[[ Records for this task open ]]
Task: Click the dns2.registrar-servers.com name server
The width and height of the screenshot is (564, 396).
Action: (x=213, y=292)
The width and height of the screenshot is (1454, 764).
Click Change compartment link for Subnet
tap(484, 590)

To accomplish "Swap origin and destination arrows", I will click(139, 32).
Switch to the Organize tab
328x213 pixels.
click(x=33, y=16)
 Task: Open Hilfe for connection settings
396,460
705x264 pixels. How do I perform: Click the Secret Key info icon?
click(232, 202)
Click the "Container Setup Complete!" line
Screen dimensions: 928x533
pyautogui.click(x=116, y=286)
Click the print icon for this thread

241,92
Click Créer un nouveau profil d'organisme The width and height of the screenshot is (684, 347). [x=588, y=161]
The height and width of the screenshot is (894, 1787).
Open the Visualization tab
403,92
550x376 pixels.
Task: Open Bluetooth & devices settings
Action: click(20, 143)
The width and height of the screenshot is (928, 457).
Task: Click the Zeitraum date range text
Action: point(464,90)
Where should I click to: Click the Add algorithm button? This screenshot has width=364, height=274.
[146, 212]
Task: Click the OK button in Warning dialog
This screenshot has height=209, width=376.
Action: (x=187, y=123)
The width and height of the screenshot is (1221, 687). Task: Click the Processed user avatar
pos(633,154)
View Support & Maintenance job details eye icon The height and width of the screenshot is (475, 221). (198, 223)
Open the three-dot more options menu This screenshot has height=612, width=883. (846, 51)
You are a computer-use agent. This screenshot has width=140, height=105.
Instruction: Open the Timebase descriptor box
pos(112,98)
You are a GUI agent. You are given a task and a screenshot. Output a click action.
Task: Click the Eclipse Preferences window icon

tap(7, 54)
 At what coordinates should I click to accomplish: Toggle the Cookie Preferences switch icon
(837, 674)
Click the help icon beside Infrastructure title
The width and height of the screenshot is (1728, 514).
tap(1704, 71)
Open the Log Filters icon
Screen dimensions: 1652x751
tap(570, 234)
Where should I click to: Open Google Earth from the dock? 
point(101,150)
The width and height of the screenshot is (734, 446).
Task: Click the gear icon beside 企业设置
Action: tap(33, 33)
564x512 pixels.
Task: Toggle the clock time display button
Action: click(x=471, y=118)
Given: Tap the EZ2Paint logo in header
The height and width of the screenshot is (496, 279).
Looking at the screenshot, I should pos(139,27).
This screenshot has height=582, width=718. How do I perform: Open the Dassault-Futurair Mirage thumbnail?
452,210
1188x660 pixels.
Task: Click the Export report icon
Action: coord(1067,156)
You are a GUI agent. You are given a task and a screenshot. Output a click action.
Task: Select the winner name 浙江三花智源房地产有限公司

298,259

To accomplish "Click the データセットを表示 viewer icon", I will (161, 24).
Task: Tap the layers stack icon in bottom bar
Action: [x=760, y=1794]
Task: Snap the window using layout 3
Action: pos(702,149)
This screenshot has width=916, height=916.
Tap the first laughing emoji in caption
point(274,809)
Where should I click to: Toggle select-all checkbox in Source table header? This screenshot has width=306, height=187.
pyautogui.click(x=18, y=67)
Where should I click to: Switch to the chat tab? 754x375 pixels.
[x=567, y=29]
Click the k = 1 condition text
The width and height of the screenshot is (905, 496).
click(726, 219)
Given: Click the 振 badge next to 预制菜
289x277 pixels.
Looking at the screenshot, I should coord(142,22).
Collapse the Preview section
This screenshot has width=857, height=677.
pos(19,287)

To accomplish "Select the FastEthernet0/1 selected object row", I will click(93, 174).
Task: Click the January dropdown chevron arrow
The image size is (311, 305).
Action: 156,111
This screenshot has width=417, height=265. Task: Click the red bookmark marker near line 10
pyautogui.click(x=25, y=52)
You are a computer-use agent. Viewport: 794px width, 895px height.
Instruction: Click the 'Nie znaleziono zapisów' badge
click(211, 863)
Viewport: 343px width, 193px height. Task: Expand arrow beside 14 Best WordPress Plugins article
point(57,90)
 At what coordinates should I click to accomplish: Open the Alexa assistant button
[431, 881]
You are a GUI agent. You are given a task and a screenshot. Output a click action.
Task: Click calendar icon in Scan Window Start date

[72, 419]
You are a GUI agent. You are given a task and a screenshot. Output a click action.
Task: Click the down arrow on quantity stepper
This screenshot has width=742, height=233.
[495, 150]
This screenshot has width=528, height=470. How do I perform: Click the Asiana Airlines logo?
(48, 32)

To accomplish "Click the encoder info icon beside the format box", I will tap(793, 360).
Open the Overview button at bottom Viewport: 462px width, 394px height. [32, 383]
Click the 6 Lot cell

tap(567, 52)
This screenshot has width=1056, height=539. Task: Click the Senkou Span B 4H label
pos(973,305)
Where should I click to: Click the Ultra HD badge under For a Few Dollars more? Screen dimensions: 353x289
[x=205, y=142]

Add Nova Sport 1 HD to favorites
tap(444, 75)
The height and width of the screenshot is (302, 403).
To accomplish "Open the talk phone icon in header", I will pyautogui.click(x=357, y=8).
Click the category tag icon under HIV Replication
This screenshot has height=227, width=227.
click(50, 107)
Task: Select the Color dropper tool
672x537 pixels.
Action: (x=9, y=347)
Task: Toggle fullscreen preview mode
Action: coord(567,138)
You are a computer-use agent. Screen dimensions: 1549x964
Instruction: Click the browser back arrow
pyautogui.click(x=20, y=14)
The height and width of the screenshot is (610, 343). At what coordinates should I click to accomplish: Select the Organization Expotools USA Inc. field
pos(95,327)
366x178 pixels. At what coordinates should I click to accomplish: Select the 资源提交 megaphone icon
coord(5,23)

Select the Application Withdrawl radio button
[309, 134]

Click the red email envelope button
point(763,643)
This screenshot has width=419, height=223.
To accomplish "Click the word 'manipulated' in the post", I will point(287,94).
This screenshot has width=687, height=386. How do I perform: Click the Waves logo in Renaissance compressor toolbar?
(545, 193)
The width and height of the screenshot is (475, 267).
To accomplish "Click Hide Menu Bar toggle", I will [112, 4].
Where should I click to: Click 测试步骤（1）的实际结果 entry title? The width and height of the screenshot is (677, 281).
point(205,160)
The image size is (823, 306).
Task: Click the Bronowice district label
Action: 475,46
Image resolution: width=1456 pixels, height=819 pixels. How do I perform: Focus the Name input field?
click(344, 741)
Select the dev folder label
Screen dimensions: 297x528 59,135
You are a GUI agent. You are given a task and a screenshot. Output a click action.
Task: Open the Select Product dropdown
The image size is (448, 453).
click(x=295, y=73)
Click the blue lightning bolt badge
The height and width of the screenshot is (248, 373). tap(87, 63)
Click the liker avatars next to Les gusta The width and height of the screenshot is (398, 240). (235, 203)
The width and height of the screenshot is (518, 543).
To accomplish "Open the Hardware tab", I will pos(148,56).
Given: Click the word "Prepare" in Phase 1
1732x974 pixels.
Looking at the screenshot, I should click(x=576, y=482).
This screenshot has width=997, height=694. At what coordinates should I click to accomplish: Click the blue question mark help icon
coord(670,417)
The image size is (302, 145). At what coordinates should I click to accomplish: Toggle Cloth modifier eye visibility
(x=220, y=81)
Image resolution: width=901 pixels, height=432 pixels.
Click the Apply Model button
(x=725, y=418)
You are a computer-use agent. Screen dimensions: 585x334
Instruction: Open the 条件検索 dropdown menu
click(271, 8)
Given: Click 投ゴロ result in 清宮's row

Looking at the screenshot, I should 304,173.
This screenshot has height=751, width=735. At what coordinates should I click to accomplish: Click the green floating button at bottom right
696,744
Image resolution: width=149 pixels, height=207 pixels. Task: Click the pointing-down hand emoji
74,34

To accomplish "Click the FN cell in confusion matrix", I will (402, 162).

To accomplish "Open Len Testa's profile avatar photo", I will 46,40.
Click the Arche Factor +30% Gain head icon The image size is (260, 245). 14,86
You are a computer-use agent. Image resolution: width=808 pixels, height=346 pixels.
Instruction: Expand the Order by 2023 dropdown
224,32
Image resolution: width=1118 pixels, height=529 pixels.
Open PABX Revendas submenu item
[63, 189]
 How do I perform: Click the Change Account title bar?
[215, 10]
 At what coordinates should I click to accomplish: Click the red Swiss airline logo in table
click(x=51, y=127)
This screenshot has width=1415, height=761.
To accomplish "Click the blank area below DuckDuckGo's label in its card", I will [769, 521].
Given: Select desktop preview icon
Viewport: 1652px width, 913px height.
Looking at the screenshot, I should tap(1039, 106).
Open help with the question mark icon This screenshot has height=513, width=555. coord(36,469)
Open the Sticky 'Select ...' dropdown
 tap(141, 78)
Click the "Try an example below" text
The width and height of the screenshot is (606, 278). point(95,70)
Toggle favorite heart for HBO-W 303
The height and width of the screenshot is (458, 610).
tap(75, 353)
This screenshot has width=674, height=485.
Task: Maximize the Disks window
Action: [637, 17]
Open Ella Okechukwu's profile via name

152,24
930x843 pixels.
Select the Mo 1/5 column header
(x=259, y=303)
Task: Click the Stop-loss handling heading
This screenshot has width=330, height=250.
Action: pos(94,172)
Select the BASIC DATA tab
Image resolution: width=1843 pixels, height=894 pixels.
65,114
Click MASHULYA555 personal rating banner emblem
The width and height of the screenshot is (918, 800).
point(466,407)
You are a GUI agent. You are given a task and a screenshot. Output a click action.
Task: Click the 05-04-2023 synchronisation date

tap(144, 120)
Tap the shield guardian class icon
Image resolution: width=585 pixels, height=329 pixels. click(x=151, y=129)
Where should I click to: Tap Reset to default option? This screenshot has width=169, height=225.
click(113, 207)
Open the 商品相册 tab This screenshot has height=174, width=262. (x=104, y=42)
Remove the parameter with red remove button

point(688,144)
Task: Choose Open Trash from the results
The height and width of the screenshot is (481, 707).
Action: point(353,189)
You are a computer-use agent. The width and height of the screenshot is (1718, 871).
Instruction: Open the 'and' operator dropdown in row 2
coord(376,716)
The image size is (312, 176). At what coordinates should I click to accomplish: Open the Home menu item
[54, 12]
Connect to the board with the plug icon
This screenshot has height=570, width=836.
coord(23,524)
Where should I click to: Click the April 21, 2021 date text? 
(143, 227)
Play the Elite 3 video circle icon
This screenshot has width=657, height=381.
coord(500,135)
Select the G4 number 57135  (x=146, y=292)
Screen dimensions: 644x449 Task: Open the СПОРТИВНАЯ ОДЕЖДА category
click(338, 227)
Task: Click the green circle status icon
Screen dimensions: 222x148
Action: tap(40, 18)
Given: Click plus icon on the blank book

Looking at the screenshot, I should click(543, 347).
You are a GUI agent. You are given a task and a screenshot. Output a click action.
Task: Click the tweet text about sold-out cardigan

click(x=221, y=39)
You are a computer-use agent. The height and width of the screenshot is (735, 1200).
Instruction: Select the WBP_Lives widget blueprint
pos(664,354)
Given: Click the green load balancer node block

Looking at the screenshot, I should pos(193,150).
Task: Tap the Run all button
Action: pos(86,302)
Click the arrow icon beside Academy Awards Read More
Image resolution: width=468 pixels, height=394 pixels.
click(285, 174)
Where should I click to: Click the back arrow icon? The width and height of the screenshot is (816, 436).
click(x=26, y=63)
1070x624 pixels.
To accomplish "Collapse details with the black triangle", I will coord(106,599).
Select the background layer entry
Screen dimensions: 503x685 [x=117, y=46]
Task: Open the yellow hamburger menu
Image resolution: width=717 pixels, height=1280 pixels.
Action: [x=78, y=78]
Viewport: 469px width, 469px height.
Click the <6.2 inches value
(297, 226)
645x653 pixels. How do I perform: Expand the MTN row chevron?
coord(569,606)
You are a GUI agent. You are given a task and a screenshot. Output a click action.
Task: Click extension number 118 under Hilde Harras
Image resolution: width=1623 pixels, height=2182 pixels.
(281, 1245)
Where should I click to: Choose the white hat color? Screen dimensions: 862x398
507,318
[[ Records for this task closed ]]
Give back, word for word, only the lines above from the line holding "Given: Click the word" to the line holding "Toggle favorite heart for HBO-W 303", both included.

Given: Click the word "Prepare" in Phase 1
1732x974 pixels.
Looking at the screenshot, I should click(x=576, y=482).
This screenshot has width=997, height=694. At what coordinates should I click to accomplish: Click the blue question mark help icon
coord(670,417)
The image size is (302, 145). At what coordinates should I click to accomplish: Toggle Cloth modifier eye visibility
(x=220, y=81)
Image resolution: width=901 pixels, height=432 pixels.
Click the Apply Model button
(x=725, y=418)
You are a computer-use agent. Screen dimensions: 585x334
Instruction: Open the 条件検索 dropdown menu
click(271, 8)
Given: Click 投ゴロ result in 清宮's row

Looking at the screenshot, I should 304,173.
This screenshot has height=751, width=735. At what coordinates should I click to accomplish: Click the green floating button at bottom right
696,744
Image resolution: width=149 pixels, height=207 pixels. Task: Click the pointing-down hand emoji
74,34

To accomplish "Click the FN cell in confusion matrix", I will (402, 162).

To accomplish "Open Len Testa's profile avatar photo", I will 46,40.
Click the Arche Factor +30% Gain head icon The image size is (260, 245). 14,86
You are a computer-use agent. Image resolution: width=808 pixels, height=346 pixels.
Instruction: Expand the Order by 2023 dropdown
224,32
Image resolution: width=1118 pixels, height=529 pixels.
Open PABX Revendas submenu item
[63, 189]
 How do I perform: Click the Change Account title bar?
[215, 10]
 At what coordinates should I click to accomplish: Click the red Swiss airline logo in table
click(x=51, y=127)
This screenshot has width=1415, height=761.
To accomplish "Click the blank area below DuckDuckGo's label in its card", I will [769, 521].
Given: Select desktop preview icon
Viewport: 1652px width, 913px height.
Looking at the screenshot, I should tap(1039, 106).
Open help with the question mark icon This screenshot has height=513, width=555. coord(36,469)
Open the Sticky 'Select ...' dropdown
 tap(141, 78)
Click the "Try an example below" text
The width and height of the screenshot is (606, 278). point(95,70)
Toggle favorite heart for HBO-W 303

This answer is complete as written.